= Aim =
Copy every one of the rows below word for word.

============

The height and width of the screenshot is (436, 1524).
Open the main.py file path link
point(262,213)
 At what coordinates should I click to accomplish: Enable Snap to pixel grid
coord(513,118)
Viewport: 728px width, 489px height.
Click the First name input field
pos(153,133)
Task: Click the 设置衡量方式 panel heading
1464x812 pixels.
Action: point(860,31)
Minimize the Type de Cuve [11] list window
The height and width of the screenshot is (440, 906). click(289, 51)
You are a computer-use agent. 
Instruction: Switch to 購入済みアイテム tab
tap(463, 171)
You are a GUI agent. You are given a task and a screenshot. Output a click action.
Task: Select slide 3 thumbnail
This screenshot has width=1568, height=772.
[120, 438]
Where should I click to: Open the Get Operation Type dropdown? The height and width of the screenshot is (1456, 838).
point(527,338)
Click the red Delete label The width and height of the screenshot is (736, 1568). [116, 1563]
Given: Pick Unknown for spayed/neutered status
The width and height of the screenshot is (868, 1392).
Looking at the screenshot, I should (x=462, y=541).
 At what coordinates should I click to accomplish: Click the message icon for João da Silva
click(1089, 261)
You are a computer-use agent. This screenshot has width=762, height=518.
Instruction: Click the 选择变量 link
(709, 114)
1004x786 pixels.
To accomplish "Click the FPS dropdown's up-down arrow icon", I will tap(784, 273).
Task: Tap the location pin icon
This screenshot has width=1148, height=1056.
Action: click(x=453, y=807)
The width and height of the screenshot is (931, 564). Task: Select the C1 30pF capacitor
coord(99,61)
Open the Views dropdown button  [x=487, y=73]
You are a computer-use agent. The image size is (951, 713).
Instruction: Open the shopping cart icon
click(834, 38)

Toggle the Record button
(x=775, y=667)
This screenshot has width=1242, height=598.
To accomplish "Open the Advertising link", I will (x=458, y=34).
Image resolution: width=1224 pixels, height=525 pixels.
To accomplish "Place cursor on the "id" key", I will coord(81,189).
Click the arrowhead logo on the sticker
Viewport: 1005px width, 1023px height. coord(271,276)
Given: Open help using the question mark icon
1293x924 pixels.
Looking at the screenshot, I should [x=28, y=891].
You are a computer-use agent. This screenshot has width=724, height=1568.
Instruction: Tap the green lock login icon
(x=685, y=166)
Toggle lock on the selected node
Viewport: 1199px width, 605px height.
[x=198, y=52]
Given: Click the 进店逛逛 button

============

= Written response =
The height and width of the screenshot is (436, 1524).
Open the main.py file path link
point(262,213)
 At what coordinates should I click to accomplish: Enable Snap to pixel grid
coord(513,118)
Viewport: 728px width, 489px height.
Click the First name input field
pos(153,133)
Task: Click the 设置衡量方式 panel heading
1464x812 pixels.
Action: point(860,31)
Minimize the Type de Cuve [11] list window
The height and width of the screenshot is (440, 906). click(289, 51)
You are a computer-use agent. 
Instruction: Switch to 購入済みアイテム tab
tap(463, 171)
You are a GUI agent. You are given a task and a screenshot. Output a click action.
Task: Select slide 3 thumbnail
This screenshot has width=1568, height=772.
[120, 438]
Where should I click to: Open the Get Operation Type dropdown? The height and width of the screenshot is (1456, 838).
point(527,338)
Click the red Delete label The width and height of the screenshot is (736, 1568). [116, 1563]
Given: Pick Unknown for spayed/neutered status
The width and height of the screenshot is (868, 1392).
Looking at the screenshot, I should (x=462, y=541).
 At what coordinates should I click to accomplish: Click the message icon for João da Silva
click(1089, 261)
You are a computer-use agent. This screenshot has width=762, height=518.
Instruction: Click the 选择变量 link
(709, 114)
1004x786 pixels.
To accomplish "Click the FPS dropdown's up-down arrow icon", I will tap(784, 273).
Task: Tap the location pin icon
This screenshot has width=1148, height=1056.
Action: click(x=453, y=807)
The width and height of the screenshot is (931, 564). Task: Select the C1 30pF capacitor
coord(99,61)
Open the Views dropdown button  [x=487, y=73]
You are a computer-use agent. The image size is (951, 713).
Instruction: Open the shopping cart icon
click(834, 38)

Toggle the Record button
(x=775, y=667)
This screenshot has width=1242, height=598.
To accomplish "Open the Advertising link", I will (x=458, y=34).
Image resolution: width=1224 pixels, height=525 pixels.
To accomplish "Place cursor on the "id" key", I will coord(81,189).
Click the arrowhead logo on the sticker
Viewport: 1005px width, 1023px height. coord(271,276)
Given: Open help using the question mark icon
1293x924 pixels.
Looking at the screenshot, I should [x=28, y=891].
You are a computer-use agent. This screenshot has width=724, height=1568.
Instruction: Tap the green lock login icon
(x=685, y=166)
Toggle lock on the selected node
Viewport: 1199px width, 605px height.
[x=198, y=52]
Given: Click the 进店逛逛 button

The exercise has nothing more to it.